2013-11-17 00:03:09 | ヨーロッパ

前回からの続き)

 前回までに書いたとおり、ルノーは非常に厳しい状況に追い詰められてしまった感じです。どうしたらよいのでしょうか・・・。

 そこで考えられる策のひとつが、本稿のタイトルにあるように、手持ちの日産株の売却です。1999年、ルノーは日産を傘下におさめるために66億ユーロを投じました。現在、ルノーが持つ日産株は発行済み株式の43.4%、時価総額はおよそ136億ユーロ(約1.8兆円)ほどになります。かりにルノーがこれら全数を売れば70億ユーロ(9100億円超)もの売却益を手にすることができる計算になります。このお金を元手に経営再建を・・・といった想定も可能かもしれませんが・・・。

 しかしこれではルノーの未来はまったく見えなくなります。なぜならいま日産株を手放してしまったら、ルノーは日産から得ていた配当収入も、高い生産技術も、そして日産車を自社工場で作らせてもらう機会も、何もかも失ってしまうからです。そんなことをしたら、他の自動車メーカーと比べて車作りの「強み」を何も持っていないルノーはジリ貧必至です・・・。

 で、ルノーにとってもっと現実的で有効な手は、日産の「子会社化ではなかろうか、などと考えています。つまり、日産株をあと7%ほど買い増して所有率を50%超へ持っていくというもの。こうすればルノーは日産の経営権を得ることになり、もっと自由に日産の事業に介入できるようになるはずです。本国フランスの雇用を守るため、日本などにある日産の生産ラインを稼働率が低迷する自社工場に移管させることや、日産が持つさまざまな技術とか特許を(産業スパイ行為を通じて、などではなく)堂々と中国企業に売却する、なんてこともできるようになるかもしれません・・・。

 現在の株価(11/15終値924円)で計算すると日産株7%分の金額は2900億円ほど。経営不振に陥っているルノーにそんな大金を出せるわけはないでしょう。そこで登場するのがルノーに15%出資するフランス政府だったりして。社会主義色の強い(?)現オラント政権が日産の子会社化を推進するようルノーに働きかけて資金援助するかも。さらに「買収してください」と言わんばかりに「アベノミクス」がユーロ高円安を演出しているわけだし・・・。心配性の私はそんな懸念を抱いています。どうか杞憂に終わりますように・・・。

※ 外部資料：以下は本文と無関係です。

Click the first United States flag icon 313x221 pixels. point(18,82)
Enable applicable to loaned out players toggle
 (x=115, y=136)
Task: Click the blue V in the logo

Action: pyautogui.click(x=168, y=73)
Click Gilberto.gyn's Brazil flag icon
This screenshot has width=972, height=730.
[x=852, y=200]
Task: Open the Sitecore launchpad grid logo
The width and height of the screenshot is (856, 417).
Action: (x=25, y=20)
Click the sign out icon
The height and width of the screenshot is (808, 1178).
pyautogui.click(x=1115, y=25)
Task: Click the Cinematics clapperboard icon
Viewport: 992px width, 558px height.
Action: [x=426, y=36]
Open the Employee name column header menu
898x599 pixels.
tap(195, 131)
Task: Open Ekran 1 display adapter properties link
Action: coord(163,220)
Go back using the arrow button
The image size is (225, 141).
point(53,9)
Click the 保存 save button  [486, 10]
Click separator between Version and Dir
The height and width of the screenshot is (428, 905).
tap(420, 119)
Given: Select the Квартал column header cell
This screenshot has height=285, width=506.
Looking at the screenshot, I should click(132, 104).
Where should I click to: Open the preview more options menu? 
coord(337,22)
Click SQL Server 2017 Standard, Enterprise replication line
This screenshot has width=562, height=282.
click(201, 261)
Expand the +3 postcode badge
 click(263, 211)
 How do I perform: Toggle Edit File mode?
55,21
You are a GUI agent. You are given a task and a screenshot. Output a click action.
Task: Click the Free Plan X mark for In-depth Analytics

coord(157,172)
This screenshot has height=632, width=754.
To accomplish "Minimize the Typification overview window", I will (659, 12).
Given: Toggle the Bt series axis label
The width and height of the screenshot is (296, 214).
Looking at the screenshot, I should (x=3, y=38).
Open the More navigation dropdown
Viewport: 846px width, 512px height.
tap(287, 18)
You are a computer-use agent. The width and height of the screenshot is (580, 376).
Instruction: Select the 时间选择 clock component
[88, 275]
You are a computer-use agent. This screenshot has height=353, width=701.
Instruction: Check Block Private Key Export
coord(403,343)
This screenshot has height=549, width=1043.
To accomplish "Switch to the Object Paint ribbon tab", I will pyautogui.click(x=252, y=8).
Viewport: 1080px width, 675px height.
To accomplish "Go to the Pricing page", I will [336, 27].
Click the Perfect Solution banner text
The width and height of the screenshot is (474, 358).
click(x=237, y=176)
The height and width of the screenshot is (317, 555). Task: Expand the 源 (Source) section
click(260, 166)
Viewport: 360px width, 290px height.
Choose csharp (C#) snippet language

 ・・・といったことを含め、苦境にあえぐルノーがパートナーの日産に対してこのさき、何らかの大胆なアクションを取ることは避けがたいだろうと予想しています。日産はルノー工場での日産車の生産拡大とか韓国等の海外事業への協力などをさらに求められそう。これらの多くは日産の生産性、ひいては日産の企業価値を低下させるおそれが高いもので、日産の経営陣としてはあまり深入りしたくないのが本音でしょう。このあたり、大株主ルノーの過剰な(?)要求と日産自らの利益確保とをどうバランスさせるのか―――14年もの長きにわたって日産に君臨するカルロス・ゴーン氏の経営手腕が問われるのは、本当はこれからなのかもしれない、と思っています。